── STUDY MATERIAL

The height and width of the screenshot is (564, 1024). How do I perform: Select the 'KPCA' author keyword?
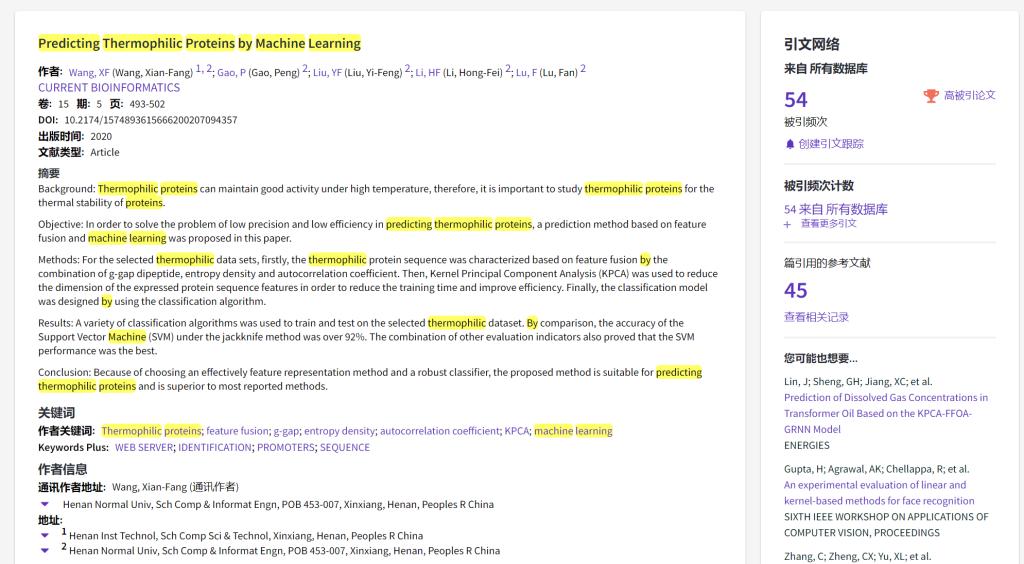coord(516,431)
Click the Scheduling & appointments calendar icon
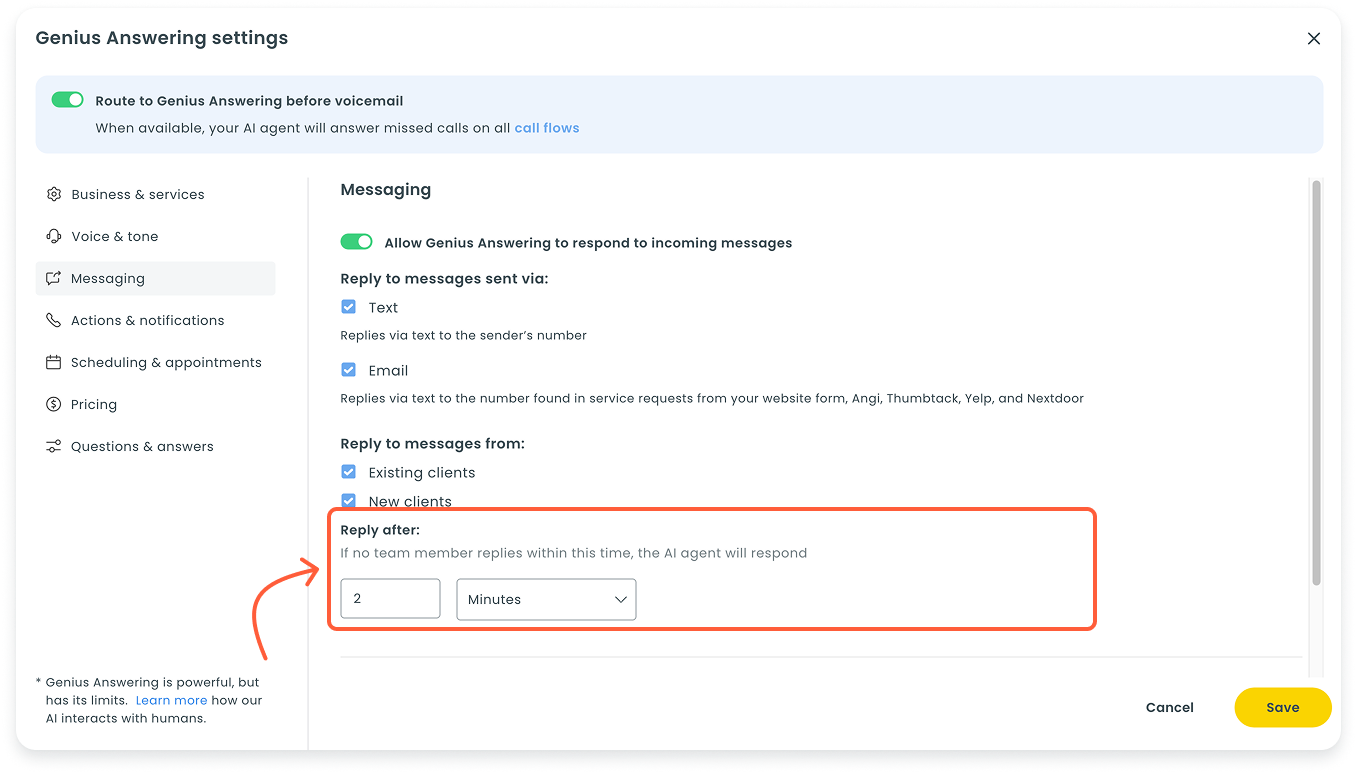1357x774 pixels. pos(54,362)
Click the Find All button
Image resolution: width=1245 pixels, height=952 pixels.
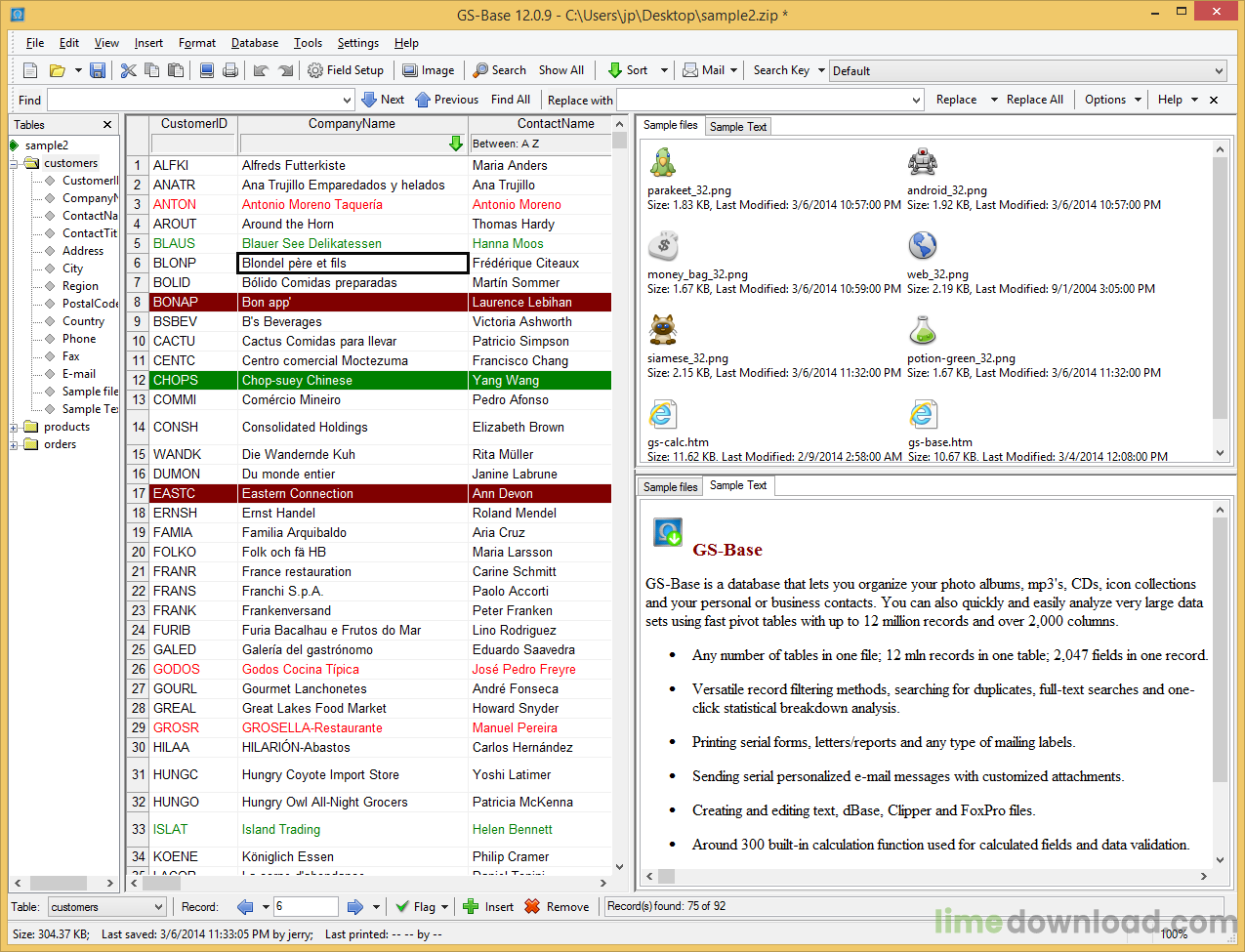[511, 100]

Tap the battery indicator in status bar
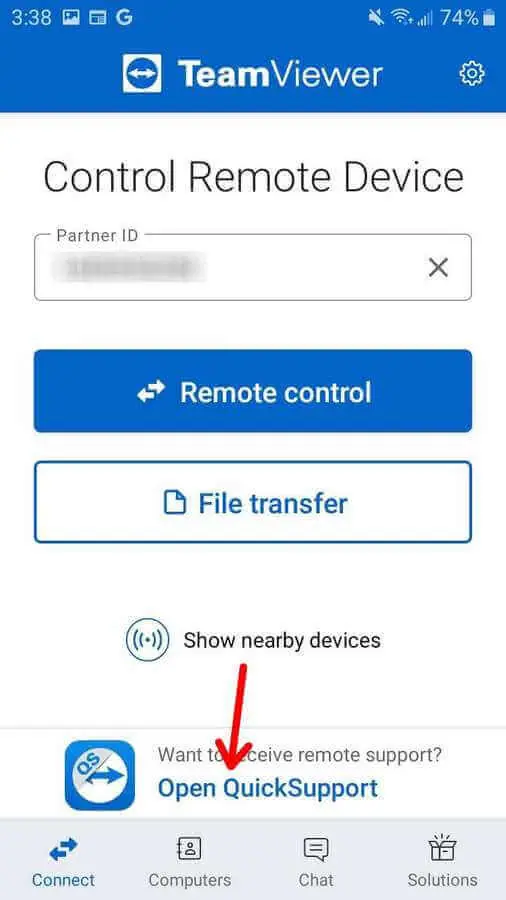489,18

────

The records above should be copied word for word, with the pictures left out.

The height and width of the screenshot is (564, 1024). How do I perform: Select the 'KPCA' author keyword?
coord(516,431)
Click the Scheduling & appointments calendar icon
1357x774 pixels. pos(54,362)
Click the Find All button
Image resolution: width=1245 pixels, height=952 pixels.
[511, 100]

Tap the battery indicator in status bar
489,18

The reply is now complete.